By These Three
Towns, I Mean The City Of Norwich, The Towns Of Yarmouth And Lynn.
Besides That, It Has Several Other Seaports Of Very Good Trade, As
Wisbech, Wells, Burnham, Clye, Etc.
Norwich is the capital of all the county, and the centre of all the
trade and manufactures which I have just mentioned; an ancient,
large, rich, and populous city.
If a stranger was only to ride
through or view the city of Norwich for a day, he would have much
more reason to think there was a town without inhabitants, than
there is really to say so of Ipswich; but on the contrary if he was
to view the city, either on a Sabbath-day, or on any public
occasion, he would wonder where all the people could dwell, the
multitude is so great. But the case is this: the inhabitants
being all busy at their manufactures, dwell in their garrets at
their looms, and in their combing shops (so they call them),
twisting-mills, and other work-houses, almost all the works they
are employed in being done within doors. There are in this city
thirty-two parishes besides the cathedral, and a great many
meeting-houses of Dissenters of all denominations. The public
edifices are chiefly the castle, ancient and decayed, and now for
many years past made use of for a gaol. The Duke of Norfolk's
house was formerly kept well, and the gardens preserved for the
pleasure and diversion of the citizens, but since feeling too
sensibly the sinking circumstances of that once glorious family,
who were the first peers and hereditary earl-marshals of England.

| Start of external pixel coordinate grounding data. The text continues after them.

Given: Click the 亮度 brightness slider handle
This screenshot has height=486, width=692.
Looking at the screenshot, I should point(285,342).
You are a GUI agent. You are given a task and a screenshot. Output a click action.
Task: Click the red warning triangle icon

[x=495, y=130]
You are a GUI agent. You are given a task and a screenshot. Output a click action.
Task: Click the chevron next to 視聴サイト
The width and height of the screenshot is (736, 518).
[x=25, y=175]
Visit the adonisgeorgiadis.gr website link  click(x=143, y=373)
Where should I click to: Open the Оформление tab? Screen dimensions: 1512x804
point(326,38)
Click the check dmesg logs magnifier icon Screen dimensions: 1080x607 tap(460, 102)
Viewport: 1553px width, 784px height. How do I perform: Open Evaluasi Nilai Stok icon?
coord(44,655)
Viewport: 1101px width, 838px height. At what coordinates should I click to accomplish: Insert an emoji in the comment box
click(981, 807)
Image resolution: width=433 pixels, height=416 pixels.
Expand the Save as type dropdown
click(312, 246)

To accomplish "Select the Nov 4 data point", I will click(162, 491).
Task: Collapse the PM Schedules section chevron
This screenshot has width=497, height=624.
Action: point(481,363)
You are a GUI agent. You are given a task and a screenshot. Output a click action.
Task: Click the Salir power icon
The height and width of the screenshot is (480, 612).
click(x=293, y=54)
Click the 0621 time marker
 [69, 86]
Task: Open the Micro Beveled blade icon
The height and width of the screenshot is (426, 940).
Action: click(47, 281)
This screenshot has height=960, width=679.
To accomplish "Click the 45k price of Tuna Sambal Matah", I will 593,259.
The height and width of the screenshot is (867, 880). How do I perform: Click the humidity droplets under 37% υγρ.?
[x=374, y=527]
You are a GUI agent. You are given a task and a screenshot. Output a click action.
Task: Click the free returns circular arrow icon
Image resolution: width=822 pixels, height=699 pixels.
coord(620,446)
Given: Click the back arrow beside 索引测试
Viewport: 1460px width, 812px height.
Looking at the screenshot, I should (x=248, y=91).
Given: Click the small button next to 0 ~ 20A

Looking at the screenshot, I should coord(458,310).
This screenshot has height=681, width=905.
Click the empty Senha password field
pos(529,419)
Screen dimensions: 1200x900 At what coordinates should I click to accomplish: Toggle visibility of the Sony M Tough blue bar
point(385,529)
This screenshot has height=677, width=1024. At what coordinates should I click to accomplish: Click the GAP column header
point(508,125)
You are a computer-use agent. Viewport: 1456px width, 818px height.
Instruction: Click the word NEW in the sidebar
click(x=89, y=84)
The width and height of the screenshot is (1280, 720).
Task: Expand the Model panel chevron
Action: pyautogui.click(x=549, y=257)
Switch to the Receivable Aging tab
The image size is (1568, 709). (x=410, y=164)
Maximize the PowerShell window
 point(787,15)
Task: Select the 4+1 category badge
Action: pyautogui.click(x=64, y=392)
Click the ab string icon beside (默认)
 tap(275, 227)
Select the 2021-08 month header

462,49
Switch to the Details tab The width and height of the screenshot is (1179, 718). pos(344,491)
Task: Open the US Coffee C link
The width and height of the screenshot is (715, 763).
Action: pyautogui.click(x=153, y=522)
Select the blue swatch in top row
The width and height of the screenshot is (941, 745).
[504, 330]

The walls of this city are reckoned three miles in circumference,
taking in more ground than the City of London, but much of that
ground lying open in pasture-fields and gardens; nor does it seem
to be, like some ancient places, a decayed, declining town, and
that the walls mark out its ancient dimensions; for we do not see
room to suppose that it was ever larger or more populous than it is
now. But the walls seem to be placed as if they expected that the
city would in time increase sufficiently to fill them up with
buildings.
The cathedral of this city is a fine fabric, and the spire steeple
very high and beautiful. It is not ancient, the bishop's see
having been first at Thetford, from whence it was not translated
hither till the twelfth century. Yet the church has so many
antiquities in it, that our late great scholar and physician, Sir
Thomas Brown, thought it worth his while to write a whole book to
collect the monuments and inscriptions in this church, to which I
refer the reader.
The River Yare runs through this city, and is navigable thus far
without the help of any art (that is to say, without locks or
stops), and being increased by other waters, passes afterwards
through a long tract of the richest meadows, and the largest, take
them all together, that are anywhere in England, lying for thirty
miles in length, from this city to Yarmouth, including the return
of the said meadows on the bank of the Waveney south, and on the
River Thyrn north.
Here is one thing indeed strange in itself, and more so, in that
history seems to be quite ignorant of the occasion of it. The
River Waveney is a considerable river, and of a deep and full
channel, navigable for large barges as high as Beccles; it runs for
a course of about fifty miles, between the two counties of Suffolk
and Norfolk, as a boundary to both; and pushing on, though with a
gentle stream, towards the sea, no one would doubt, but, that when
they see the river growing broader and deeper, and going directly
towards the sea, even to the edge of the beach--that is to say,
within a mile of the main ocean--no stranger, I say, but would
expect to see its entrance into the sea at that place, and a noble
harbour for ships at the mouth of it; when on a sudden, the land
rising high by the seaside, crosses the head of the river, like a
dam, checks the whole course of it, and it returns, bending its
course west, for two miles, or thereabouts; and then turning north,
through another long course of meadows (joining to those just now
mentioned) seeks out the River Yare, that it may join its water
with hers, and find their way to the sea together
Some of our historians tell a long, fabulous story of this river
being once open, and a famous harbour for ships belonging to a town
of Lowestoft adjoining; but that the town of Yarmouth envying the
prosperity of the said town of Lowestoft, made war upon them; and
that after many bloody battles, as well by sea as by land, they
came at last to a decisive action at sea with their respective
fleets, and the victory fell to the Yarmouth men, the Lowestoft
fleet being overthrown and utterly destroyed; and that upon this
victory, the Yarmouth men either actually did stop up the mouth of
the said river, or obliged the vanquished Lowestoft men to do it
themselves, and bound them never to attempt to open it again.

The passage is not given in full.